• [PROVIDED PASSAGE]:
Studio album by Within the Ruins
- Released: March 3, 2017
- Recorded: May 22 – July 19, 2016 (Coach); June 14–22, 2016 (Zing);
- Studios: Coach Studios; Zing Studios;
- Genres: Metalcore; deathcore; djent; progressive metal;
- Length: 51:40
- Labels: eOne Music; Good Fight Music;
- Producer: Joe Cocchi

Within the Ruins chronology
| Phenomena (2014) | Halfway Human (2017) | Black Heart (2020) |

Singles from Halfway Human
- "Death of the Rockstar" Released: November 21, 2016; "Beautiful Agony" Released: January 1, 2017; "Objective Reality" Released: February 24, 2017;

= Halfway Human (album) =

Halfway Human is the fifth studio album by American metalcore band Within the Ruins. It was released on March 3, 2017. It is Within the Ruins' first studio album to feature bassist Paolo Galang, who joined in 2015. The album was praised by critics for the incorporation of new elements such as clean vocals on the part of Paolo and Tim Goergen (both a first for Within the Ruins) in addition to screaming/death growls. It is the final album featuring long-time vocalist Tim Goergen, who would leave the band in February 2018 citing ongoing health issues. The album debuted at number 191 on the Billboard 200, selling 4,025 copies in its first week.

== Background and recording ==
On May 3, 2016, Within the Ruins announced via a YouTube video that they'd be re-entering the studio to record a follow-up to 2014's Phenomena. Via a release that accompanied the video, the band noted that they'd be recording at their own studio under the leadership of guitarist Joe Cocchi. Within the Ruins noted that they would then be returning to Zing studios in Westfield, Massachusetts to engineer vocals with Jim Fogarty, who had worked with renowned metal acts such as Killswitch Engage and The Devil Wears Prada. Jim had helped engineer the band's debut Creature, which was also produced at Zing in 2008.

On May 6, speaking on the writing process, guitarist Joe Cocchi stated that the band took a different approach towards the recording of Halfway Human that would result in a "different sounding" album:

"The writing process was a bit different for this album," says Cocchi. "We took a step back and kind of reviewed some of our older material. Typically we'd rush and blast out a group of songs and then hit the studio. At the time it felt right. And It had a more organic feel. Now because of a combination of maturity and honestly just feeling sick of the same old formula, we really focused on creating something different sounding."

Cocchi concluded:

 "We went back to a more organic style of writing and production. I personally was finally able to abandon a lot of my writing habits or 'rules,' if you will. No more 'oh, that part doesn't really sound like us, have to change that,' type of bullshit. Doing that created a fresher sound. This is the most raw and extreme sounding material we've ever written. Keep an eye out for studio blogs and more updates."

== Promotion and release ==
On August 8, 2016, the band released 17 seconds of audio from a new track via a video on their Facebook page.

• [CHECK YOUR UNDERSTANDING]:
**A.** Reproduce the Halfway Human article word for word between "Singles from Halfway" and "its first week.", inclusive.
**B.** According to the Halfway Human article, at what position did the album debut on the Billboard 200?
Rely only on the Halfway Human article.

• [DATA EXTRACT]:
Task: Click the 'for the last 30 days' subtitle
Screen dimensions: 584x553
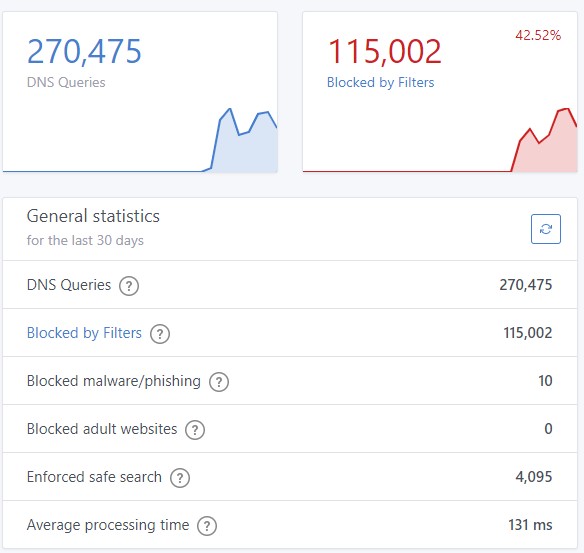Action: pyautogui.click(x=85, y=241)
--
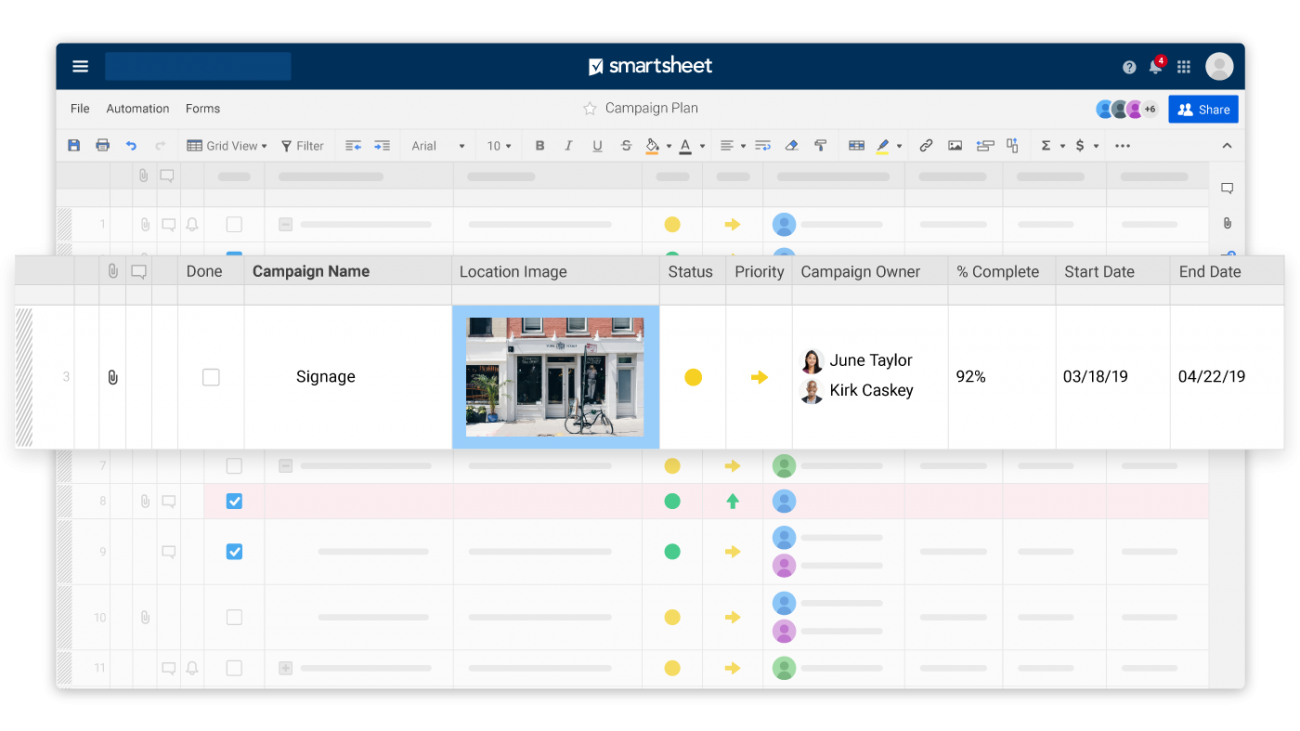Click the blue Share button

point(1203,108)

• [ANSWERS]:
**A.**
Singles from Halfway Human
- "Death of the Rockstar" Released: November 21, 2016; "Beautiful Agony" Released: January 1, 2017; "Objective Reality" Released: February 24, 2017;

= Halfway Human (album) =

Halfway Human is the fifth studio album by American metalcore band Within the Ruins. It was released on March 3, 2017. It is Within the Ruins' first studio album to feature bassist Paolo Galang, who joined in 2015. The album was praised by critics for the incorporation of new elements such as clean vocals on the part of Paolo and Tim Goergen (both a first for Within the Ruins) in addition to screaming/death growls. It is the final album featuring long-time vocalist Tim Goergen, who would leave the band in February 2018 citing ongoing health issues. The album debuted at number 191 on the Billboard 200, selling 4,025 copies in its first week.

**B.** Number 191.